Stored data entries:
────────────────────────────────────────

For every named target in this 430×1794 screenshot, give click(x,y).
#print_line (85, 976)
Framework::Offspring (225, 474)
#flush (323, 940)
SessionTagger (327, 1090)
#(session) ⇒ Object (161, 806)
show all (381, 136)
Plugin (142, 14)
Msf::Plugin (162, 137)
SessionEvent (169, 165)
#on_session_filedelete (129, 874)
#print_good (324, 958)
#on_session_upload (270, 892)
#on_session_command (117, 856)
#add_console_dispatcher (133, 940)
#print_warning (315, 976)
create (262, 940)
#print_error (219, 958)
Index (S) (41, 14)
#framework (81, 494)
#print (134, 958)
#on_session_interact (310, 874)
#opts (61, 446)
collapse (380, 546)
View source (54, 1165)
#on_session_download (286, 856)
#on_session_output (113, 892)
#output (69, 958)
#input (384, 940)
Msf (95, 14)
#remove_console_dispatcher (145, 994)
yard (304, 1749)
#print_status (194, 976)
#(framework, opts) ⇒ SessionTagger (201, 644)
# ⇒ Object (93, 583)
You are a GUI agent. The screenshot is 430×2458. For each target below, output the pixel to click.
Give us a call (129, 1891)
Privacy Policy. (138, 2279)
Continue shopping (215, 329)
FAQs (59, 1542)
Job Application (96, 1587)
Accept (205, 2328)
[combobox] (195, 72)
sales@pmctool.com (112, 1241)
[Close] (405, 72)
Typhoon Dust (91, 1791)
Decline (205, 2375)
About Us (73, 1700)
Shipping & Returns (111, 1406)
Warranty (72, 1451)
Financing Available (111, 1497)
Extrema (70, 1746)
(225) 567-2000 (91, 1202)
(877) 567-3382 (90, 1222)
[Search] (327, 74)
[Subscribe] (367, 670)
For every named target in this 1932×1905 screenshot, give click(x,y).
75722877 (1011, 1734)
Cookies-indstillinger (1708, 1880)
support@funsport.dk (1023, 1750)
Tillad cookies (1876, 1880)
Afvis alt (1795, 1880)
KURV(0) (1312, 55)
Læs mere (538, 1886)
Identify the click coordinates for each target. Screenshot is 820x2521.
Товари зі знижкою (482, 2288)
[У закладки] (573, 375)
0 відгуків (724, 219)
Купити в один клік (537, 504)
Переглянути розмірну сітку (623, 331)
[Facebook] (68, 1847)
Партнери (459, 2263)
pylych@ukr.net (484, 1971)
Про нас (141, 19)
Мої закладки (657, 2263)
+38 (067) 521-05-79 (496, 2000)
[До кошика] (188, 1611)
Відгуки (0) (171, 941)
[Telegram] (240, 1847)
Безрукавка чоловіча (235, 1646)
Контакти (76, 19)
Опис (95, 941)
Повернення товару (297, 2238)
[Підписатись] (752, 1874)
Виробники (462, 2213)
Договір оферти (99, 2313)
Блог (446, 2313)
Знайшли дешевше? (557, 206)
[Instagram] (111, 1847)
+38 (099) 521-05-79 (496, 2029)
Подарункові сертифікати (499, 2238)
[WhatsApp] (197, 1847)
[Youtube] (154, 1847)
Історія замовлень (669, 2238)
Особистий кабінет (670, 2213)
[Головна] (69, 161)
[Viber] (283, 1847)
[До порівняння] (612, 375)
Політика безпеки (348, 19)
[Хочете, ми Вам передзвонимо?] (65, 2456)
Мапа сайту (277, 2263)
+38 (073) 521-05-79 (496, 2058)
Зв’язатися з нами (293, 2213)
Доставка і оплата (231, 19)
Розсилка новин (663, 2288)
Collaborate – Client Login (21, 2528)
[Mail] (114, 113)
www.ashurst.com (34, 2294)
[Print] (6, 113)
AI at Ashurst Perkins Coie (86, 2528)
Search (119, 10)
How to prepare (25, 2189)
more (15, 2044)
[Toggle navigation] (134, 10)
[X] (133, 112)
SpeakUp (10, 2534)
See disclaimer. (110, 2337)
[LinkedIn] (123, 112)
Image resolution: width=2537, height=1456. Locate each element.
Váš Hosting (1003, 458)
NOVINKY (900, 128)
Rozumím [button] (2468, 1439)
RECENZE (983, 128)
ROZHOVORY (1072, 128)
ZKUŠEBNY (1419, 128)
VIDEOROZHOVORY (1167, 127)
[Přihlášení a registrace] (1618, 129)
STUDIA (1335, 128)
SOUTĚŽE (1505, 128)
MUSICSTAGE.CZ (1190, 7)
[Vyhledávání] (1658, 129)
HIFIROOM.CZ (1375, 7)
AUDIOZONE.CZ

────────────────────────────────────────

▸ **Instructions to follow**
Copy all the lines from the data above that hold the word "named".

▸ **Answer**
For every named target in this 430×1794 screenshot, give click(x,y).
For every named target in this 1932×1905 screenshot, give click(x,y).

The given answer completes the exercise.